§ PROVIDED ENTRIES:

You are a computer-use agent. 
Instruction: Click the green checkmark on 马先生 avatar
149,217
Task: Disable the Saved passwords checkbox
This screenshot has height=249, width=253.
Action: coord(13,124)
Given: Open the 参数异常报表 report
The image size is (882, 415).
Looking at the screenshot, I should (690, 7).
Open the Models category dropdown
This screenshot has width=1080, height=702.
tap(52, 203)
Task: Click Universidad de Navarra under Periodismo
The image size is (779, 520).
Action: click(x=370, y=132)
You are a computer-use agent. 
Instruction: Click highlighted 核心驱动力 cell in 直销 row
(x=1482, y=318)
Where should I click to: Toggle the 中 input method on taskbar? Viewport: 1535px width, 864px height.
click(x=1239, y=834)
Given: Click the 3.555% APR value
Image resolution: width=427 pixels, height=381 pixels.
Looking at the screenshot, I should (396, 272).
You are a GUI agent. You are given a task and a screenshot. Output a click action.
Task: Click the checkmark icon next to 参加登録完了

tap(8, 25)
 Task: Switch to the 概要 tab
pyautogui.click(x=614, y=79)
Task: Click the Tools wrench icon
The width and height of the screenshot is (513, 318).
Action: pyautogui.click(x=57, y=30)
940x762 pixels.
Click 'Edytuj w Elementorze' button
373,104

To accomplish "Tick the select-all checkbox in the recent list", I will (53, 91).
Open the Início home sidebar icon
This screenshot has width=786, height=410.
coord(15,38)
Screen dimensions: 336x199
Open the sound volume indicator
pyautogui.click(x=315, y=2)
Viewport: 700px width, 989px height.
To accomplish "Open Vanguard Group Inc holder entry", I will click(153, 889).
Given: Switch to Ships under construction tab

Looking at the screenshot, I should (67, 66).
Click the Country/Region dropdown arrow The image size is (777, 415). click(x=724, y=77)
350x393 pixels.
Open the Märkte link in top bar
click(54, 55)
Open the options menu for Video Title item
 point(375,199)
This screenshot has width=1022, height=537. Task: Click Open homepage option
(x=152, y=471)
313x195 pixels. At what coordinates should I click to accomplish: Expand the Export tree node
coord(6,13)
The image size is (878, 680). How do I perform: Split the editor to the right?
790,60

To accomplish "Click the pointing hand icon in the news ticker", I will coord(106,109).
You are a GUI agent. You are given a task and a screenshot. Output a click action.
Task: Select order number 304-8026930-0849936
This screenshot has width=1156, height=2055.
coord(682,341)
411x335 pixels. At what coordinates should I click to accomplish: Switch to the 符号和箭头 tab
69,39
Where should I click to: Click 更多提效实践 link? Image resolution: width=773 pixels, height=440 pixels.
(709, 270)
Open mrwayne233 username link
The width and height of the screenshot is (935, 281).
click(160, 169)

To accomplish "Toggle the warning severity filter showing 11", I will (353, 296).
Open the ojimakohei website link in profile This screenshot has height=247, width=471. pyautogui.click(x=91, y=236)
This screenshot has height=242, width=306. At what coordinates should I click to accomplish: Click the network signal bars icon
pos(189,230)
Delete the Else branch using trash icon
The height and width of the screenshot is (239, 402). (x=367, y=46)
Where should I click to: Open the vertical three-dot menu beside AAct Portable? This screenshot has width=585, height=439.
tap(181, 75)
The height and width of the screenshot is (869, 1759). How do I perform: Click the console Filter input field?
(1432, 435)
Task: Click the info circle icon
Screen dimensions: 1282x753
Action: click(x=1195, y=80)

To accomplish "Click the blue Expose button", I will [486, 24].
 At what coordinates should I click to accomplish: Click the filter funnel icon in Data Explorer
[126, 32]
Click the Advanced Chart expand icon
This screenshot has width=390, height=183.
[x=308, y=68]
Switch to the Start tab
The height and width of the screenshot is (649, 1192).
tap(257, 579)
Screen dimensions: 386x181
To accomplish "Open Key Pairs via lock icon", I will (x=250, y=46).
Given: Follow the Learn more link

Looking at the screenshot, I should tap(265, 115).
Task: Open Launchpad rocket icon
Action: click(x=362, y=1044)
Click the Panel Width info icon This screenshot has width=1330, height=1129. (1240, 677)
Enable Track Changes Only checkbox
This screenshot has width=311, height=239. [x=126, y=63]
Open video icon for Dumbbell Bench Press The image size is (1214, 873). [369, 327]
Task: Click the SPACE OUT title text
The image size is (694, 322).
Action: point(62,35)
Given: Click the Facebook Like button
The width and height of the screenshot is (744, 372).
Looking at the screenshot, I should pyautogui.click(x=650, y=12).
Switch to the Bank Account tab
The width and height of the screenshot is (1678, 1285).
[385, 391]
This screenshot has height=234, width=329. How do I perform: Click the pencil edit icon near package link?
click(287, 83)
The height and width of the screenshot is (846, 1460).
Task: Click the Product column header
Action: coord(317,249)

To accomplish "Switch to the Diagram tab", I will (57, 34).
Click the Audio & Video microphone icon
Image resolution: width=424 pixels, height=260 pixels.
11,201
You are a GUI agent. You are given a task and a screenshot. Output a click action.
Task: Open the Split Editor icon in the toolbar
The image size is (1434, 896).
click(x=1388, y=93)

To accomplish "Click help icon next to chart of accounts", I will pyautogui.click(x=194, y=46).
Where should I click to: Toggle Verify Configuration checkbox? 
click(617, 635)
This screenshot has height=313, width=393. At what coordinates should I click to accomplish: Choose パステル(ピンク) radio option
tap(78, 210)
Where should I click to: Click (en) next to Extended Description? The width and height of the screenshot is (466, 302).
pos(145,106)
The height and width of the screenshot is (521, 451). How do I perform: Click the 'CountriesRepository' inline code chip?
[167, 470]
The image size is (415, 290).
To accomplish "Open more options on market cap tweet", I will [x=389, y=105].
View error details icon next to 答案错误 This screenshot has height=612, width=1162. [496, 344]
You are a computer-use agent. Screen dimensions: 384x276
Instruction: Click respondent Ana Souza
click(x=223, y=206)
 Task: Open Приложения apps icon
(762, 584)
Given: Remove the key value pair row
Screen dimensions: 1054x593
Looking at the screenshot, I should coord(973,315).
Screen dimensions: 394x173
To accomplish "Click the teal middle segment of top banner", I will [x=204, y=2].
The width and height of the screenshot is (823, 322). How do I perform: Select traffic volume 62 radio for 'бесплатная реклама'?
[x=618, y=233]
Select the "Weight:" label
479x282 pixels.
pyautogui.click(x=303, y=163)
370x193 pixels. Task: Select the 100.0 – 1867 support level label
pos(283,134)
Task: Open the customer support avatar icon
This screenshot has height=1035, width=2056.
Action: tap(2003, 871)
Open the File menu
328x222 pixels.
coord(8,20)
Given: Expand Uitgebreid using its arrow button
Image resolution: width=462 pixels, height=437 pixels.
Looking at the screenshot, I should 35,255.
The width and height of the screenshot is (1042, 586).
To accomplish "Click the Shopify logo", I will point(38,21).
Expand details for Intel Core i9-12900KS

§ GIVEN EXERCISE:
Rewrite every line of the records above as a JSON list of strings, one string per line, leaving out blank lines.

§ FINAL ANSWER:
[
  "You are a computer-use agent. ",
  "Instruction: Click the green checkmark on 马先生 avatar",
  "149,217",
  "Task: Disable the Saved passwords checkbox",
  "This screenshot has height=249, width=253.",
  "Action: coord(13,124)",
  "Given: Open the 参数异常报表 report",
  "The image size is (882, 415).",
  "Looking at the screenshot, I should (690, 7).",
  "Open the Models category dropdown",
  "This screenshot has width=1080, height=702.",
  "tap(52, 203)",
  "Task: Click Universidad de Navarra under Periodismo",
  "The image size is (779, 520).",
  "Action: click(x=370, y=132)",
  "You are a computer-use agent. ",
  "Instruction: Click highlighted 核心驱动力 cell in 直销 row",
  "(x=1482, y=318)",
  "Where should I click to: Toggle the 中 input method on taskbar? Viewport: 1535px width, 864px height.",
  "click(x=1239, y=834)",
  "Given: Click the 3.555% APR value",
  "Image resolution: width=427 pixels, height=381 pixels.",
  "Looking at the screenshot, I should (396, 272).",
  "You are a GUI agent. You are given a task and a screenshot. Output a click action.",
  "Task: Click the checkmark icon next to 参加登録完了",
  "tap(8, 25)",
  " Task: Switch to the 概要 tab",
  "pyautogui.click(x=614, y=79)",
  "Task: Click the Tools wrench icon",
  "The width and height of the screenshot is (513, 318).",
  "Action: pyautogui.click(x=57, y=30)",
  "940x762 pixels.",
  "Click 'Edytuj w Elementorze' button",
  "373,104",
  "To accomplish \"Tick the select-all checkbox in the recent list\", I will (53, 91).",
  "Open the Início home sidebar icon",
  "This screenshot has width=786, height=410.",
  "coord(15,38)",
  "Screen dimensions: 336x199",
  "Open the sound volume indicator",
  "pyautogui.click(x=315, y=2)",
  "Viewport: 700px width, 989px height.",
  "To accomplish \"Open Vanguard Group Inc holder entry\", I will click(153, 889).",
  "Given: Switch to Ships under construction tab",
  "Looking at the screenshot, I should (67, 66).",
  "Click the Country/Region dropdown arrow The image size is (777, 415). click(x=724, y=77)",
  "350x393 pixels.",
  "Open the Märkte link in top bar",
  "click(54, 55)",
  "Open the options menu for Video Title item",
  " point(375,199)",
  "This screenshot has width=1022, height=537. Task: Click Open homepage option",
  "(x=152, y=471)",
  "313x195 pixels. At what coordinates should I click to accomplish: Expand the Export tree node",
  "coord(6,13)",
  "The image size is (878, 680). How do I perform: Split the editor to the right?",
  "790,60",
  "To accomplish \"Click the pointing hand icon in the news ticker\", I will coord(106,109).",
  "You are a GUI agent. You are given a task and a screenshot. Output a click action.",
  "Task: Select order number 304-8026930-0849936",
  "This screenshot has width=1156, height=2055.",
  "coord(682,341)",
  "411x335 pixels. At what coordinates should I click to accomplish: Switch to the 符号和箭头 tab",
  "69,39",
  "Where should I click to: Click 更多提效实践 link? Image resolution: width=773 pixels, height=440 pixels.",
  "(709, 270)",
  "Open mrwayne233 username link",
  "The width and height of the screenshot is (935, 281).",
  "click(160, 169)",
  "To accomplish \"Toggle the warning severity filter showing 11\", I will (353, 296).",
  "Open the ojimakohei website link in profile This screenshot has height=247, width=471. pyautogui.click(x=91, y=236)",
  "This screenshot has height=242, width=306. At what coordinates should I click to accomplish: Click the network signal bars icon",
  "pos(189,230)",
  "Delete the Else branch using trash icon",
  "The height and width of the screenshot is (239, 402). (x=367, y=46)",
  "Where should I click to: Open the vertical three-dot menu beside AAct Portable? This screenshot has width=585, height=439.",
  "tap(181, 75)",
  "The height and width of the screenshot is (869, 1759). How do I perform: Click the console Filter input field?",
  "(1432, 435)",
  "Task: Click the info circle icon",
  "Screen dimensions: 1282x753",
  "Action: click(x=1195, y=80)",
  "To accomplish \"Click the blue Expose button\", I will [486, 24].",
  " At what coordinates should I click to accomplish: Click the filter funnel icon in Data Explorer",
  "[126, 32]",
  "Click the Advanced Chart expand icon",
  "This screenshot has width=390, height=183.",
  "[x=308, y=68]",
  "Switch to the Start tab",
  "The height and width of the screenshot is (649, 1192).",
  "tap(257, 579)",
  "Screen dimensions: 386x181",
  "To accomplish \"Open Key Pairs via lock icon\", I will (x=250, y=46).",
  "Given: Follow the Learn more link",
  "Looking at the screenshot, I should tap(265, 115).",
  "Task: Open Launchpad rocket icon",
  "Action: click(x=362, y=1044)",
  "Click the Panel Width info icon This screenshot has width=1330, height=1129. (1240, 677)",
  "Enable Track Changes Only checkbox",
  "This screenshot has width=311, height=239. [x=126, y=63]",
  "Open video icon for Dumbbell Bench Press The image size is (1214, 873). [369, 327]",
  "Task: Click the SPACE OUT title text",
  "The image size is (694, 322).",
  "Action: point(62,35)",
  "Given: Click the Facebook Like button",
  "The width and height of the screenshot is (744, 372).",
  "Looking at the screenshot, I should pyautogui.click(x=650, y=12).",
  "Switch to the Bank Account tab",
  "The width and height of the screenshot is (1678, 1285).",
  "[385, 391]",
  "This screenshot has height=234, width=329. How do I perform: Click the pencil edit icon near package link?",
  "click(287, 83)",
  "The height and width of the screenshot is (846, 1460).",
  "Task: Click the Product column header",
  "Action: coord(317,249)",
  "To accomplish \"Switch to the Diagram tab\", I will (57, 34).",
  "Click the Audio & Video microphone icon",
  "Image resolution: width=424 pixels, height=260 pixels.",
  "11,201",
  "You are a GUI agent. You are given a task and a screenshot. Output a click action.",
  "Task: Open the Split Editor icon in the toolbar",
  "The image size is (1434, 896).",
  "click(x=1388, y=93)",
  "To accomplish \"Click help icon next to chart of accounts\", I will pyautogui.click(x=194, y=46).",
  "Where should I click to: Toggle Verify Configuration checkbox? ",
  "click(617, 635)",
  "This screenshot has height=313, width=393. At what coordinates should I click to accomplish: Choose パステル(ピンク) radio option",
  "tap(78, 210)",
  "Where should I click to: Click (en) next to Extended Description? The width and height of the screenshot is (466, 302).",
  "pos(145,106)",
  "The height and width of the screenshot is (521, 451). How do I perform: Click the 'CountriesRepository' inline code chip?",
  "[167, 470]",
  "The image size is (415, 290).",
  "To accomplish \"Open more options on market cap tweet\", I will [x=389, y=105].",
  "View error details icon next to 答案错误 This screenshot has height=612, width=1162. [496, 344]",
  "You are a computer-use agent. Screen dimensions: 384x276",
  "Instruction: Click respondent Ana Souza",
  "click(x=223, y=206)",
  " Task: Open Приложения apps icon",
  "(762, 584)",
  "Given: Remove the key value pair row",
  "Screen dimensions: 1054x593",
  "Looking at the screenshot, I should coord(973,315).",
  "Screen dimensions: 394x173",
  "To accomplish \"Click the teal middle segment of top banner\", I will [x=204, y=2].",
  "The width and height of the screenshot is (823, 322). How do I perform: Select traffic volume 62 radio for 'бесплатная реклама'?",
  "[x=618, y=233]",
  "Select the \"Weight:\" label",
  "479x282 pixels.",
  "pyautogui.click(x=303, y=163)",
  "370x193 pixels. Task: Select the 100.0 – 1867 support level label",
  "pos(283,134)",
  "Task: Open the customer support avatar icon",
  "This screenshot has height=1035, width=2056.",
  "Action: tap(2003, 871)",
  "Open the File menu",
  "328x222 pixels.",
  "coord(8,20)",
  "Given: Expand Uitgebreid using its arrow button",
  "Image resolution: width=462 pixels, height=437 pixels.",
  "Looking at the screenshot, I should 35,255.",
  "The width and height of the screenshot is (1042, 586).",
  "To accomplish \"Click the Shopify logo\", I will point(38,21).",
  "Expand details for Intel Core i9-12900KS"
]